I am performing a url classification (phishing - nonphishing) and I plotted the learning curves (training vs cross validation score) for my model (Gradient Boost).
My View
It seems that these two curves converge and the difference is not significant. Tt's normal for the training set to have a slightly higher accuracy). (Figure 1)
The Question
I have limited experience on machine learning, thus I am asking your opinion. Is the way I am approaching the problem right? Is this model fine or is it overfitting?
Note: The classes are balanced and the features are well chosen
Relevant code
from yellowbrick.model_selection import LearningCurve
def plot_learning_curves(Χ, y, model):
# Create the learning curve visualizer
cv = StratifiedKFold(n_splits=5)
sizes = np.linspace(0.1, 1.0, 8)
visualizer = LearningCurve(model, cv=cv, train_sizes=sizes, n_jobs=4)
visualizer.fit(Χ, y) # Fit the data to the visualizer
visualizer.poof()
Firstly, in your graph there are 8 different models.
It's hard to tell if one of them is overfitting because overfitting can be detected with a "epoch vs performance (train / valid)" graph (there would be 8 in your case).
Overfitting means that, after a certain number of epochs, as the number of epoch increases, training accuracy goes up while validation accuracy goes down.
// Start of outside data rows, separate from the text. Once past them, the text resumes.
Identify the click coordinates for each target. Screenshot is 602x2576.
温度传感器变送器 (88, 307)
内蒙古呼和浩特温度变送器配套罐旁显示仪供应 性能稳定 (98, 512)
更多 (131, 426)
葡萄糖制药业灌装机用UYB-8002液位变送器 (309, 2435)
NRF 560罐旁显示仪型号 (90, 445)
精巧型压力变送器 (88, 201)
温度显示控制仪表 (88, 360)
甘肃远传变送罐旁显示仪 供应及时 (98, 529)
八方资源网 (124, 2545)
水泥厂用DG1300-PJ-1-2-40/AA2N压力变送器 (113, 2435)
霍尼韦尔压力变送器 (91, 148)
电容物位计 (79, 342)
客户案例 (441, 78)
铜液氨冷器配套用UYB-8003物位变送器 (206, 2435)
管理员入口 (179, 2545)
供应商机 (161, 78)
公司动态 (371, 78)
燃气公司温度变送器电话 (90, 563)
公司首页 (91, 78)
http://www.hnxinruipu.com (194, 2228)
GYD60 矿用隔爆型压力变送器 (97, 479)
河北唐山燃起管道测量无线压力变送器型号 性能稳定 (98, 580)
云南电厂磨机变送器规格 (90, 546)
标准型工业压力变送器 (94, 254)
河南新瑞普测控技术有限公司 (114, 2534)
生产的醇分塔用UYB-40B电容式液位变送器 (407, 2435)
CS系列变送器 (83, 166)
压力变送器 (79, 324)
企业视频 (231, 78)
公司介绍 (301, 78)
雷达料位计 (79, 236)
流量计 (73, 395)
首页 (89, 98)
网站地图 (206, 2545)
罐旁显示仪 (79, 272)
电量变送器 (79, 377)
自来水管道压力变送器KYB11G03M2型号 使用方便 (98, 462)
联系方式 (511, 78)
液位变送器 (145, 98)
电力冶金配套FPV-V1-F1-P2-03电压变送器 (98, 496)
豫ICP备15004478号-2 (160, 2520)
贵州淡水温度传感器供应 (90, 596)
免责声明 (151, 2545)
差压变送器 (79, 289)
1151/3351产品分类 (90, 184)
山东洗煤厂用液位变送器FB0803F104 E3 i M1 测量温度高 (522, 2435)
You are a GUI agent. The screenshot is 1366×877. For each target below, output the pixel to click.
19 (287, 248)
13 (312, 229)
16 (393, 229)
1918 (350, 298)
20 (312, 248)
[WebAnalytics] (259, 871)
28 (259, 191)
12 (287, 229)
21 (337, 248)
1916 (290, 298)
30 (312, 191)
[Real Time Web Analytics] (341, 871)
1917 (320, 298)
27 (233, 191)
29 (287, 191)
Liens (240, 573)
This can be the case, for example, when you have too few data points regarding the complexity of your problem, hence your model is using spurious correlations.
With your graph, what we can say is that the complexity of your problem seems to require a "high" number or training instances because your validation performance keep increasing as you add more training instances. There is a chance that the model with <10000 is overfitting but your >50000 could be overiftting too and we don't see that because you are using early stopping!